** Required work **
Of the material below, the lines to be retyped are those from the line containing "Image resolution: width=994" through the line containing "Click the red magnifier search icon", inclusive; reproduce them exactly.

** Source material **
----

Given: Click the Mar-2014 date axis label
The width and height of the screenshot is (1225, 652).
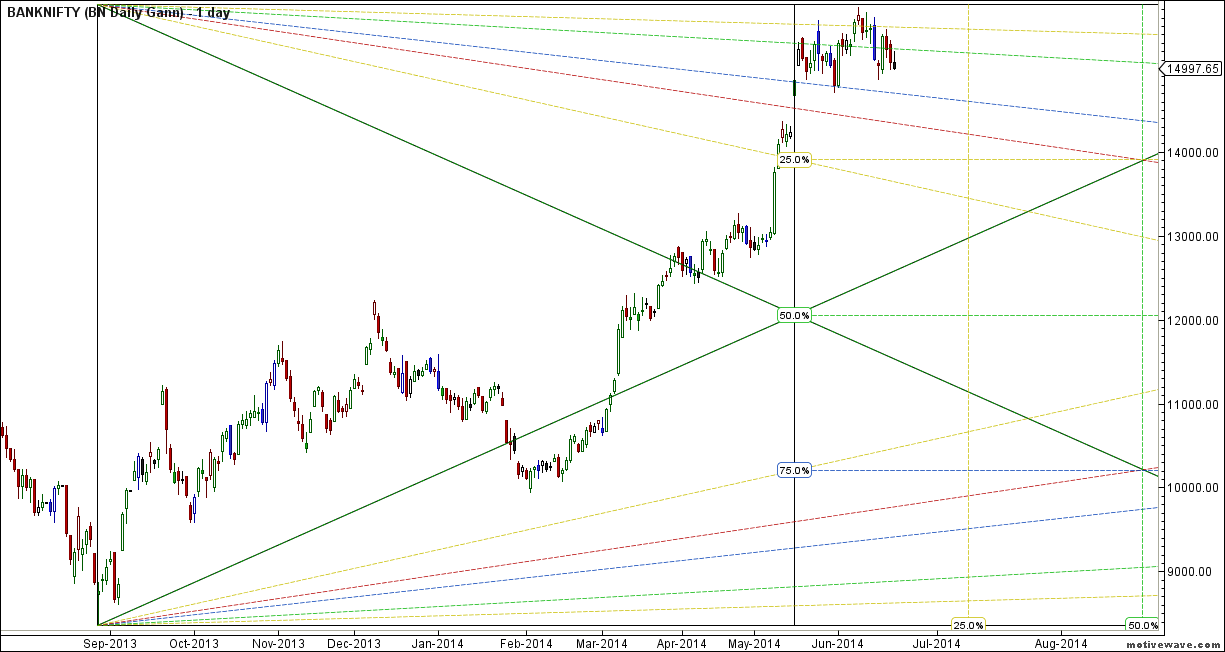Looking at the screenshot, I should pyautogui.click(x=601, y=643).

----

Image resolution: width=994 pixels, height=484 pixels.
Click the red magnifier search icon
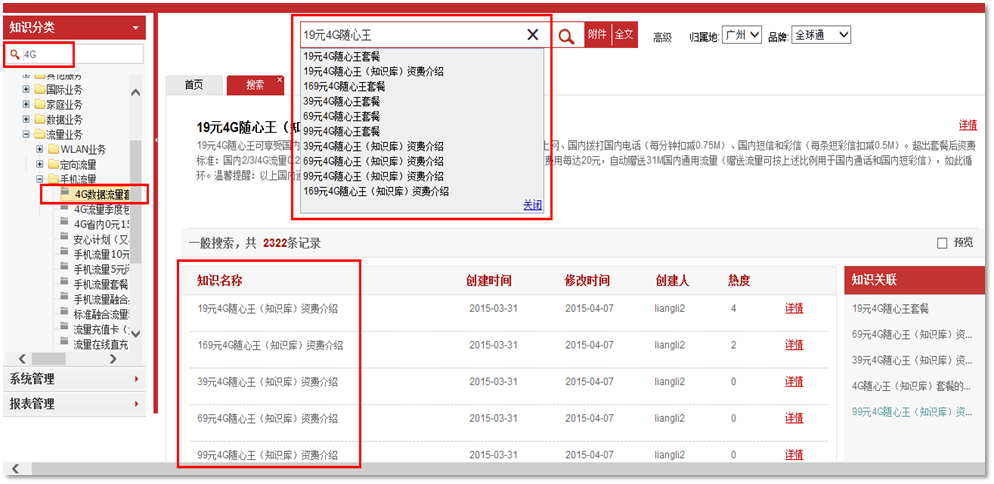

----

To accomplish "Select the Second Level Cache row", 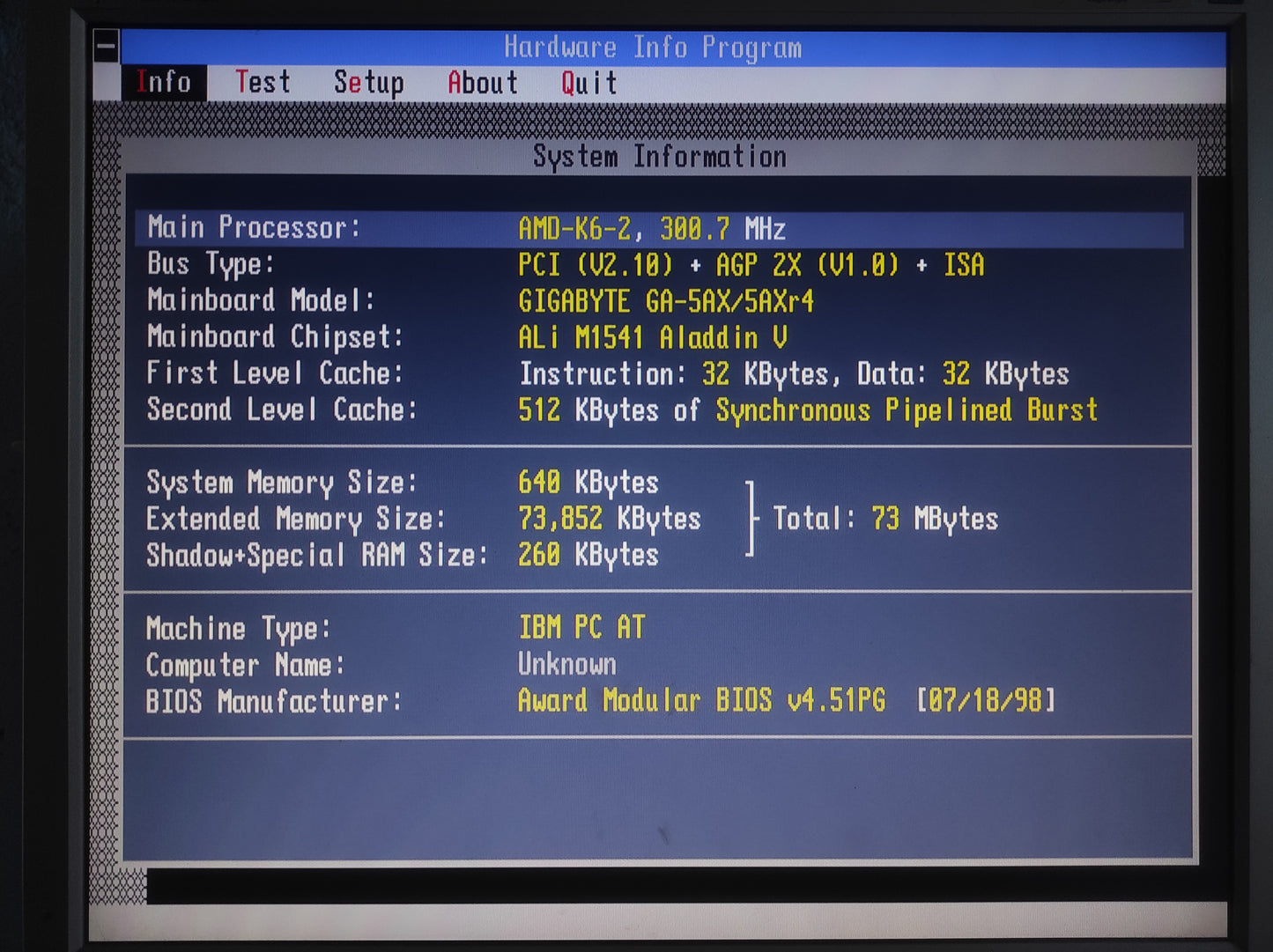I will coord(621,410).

----

** Answer space **
Image resolution: width=994 pixels, height=484 pixels.
Click the red magnifier search icon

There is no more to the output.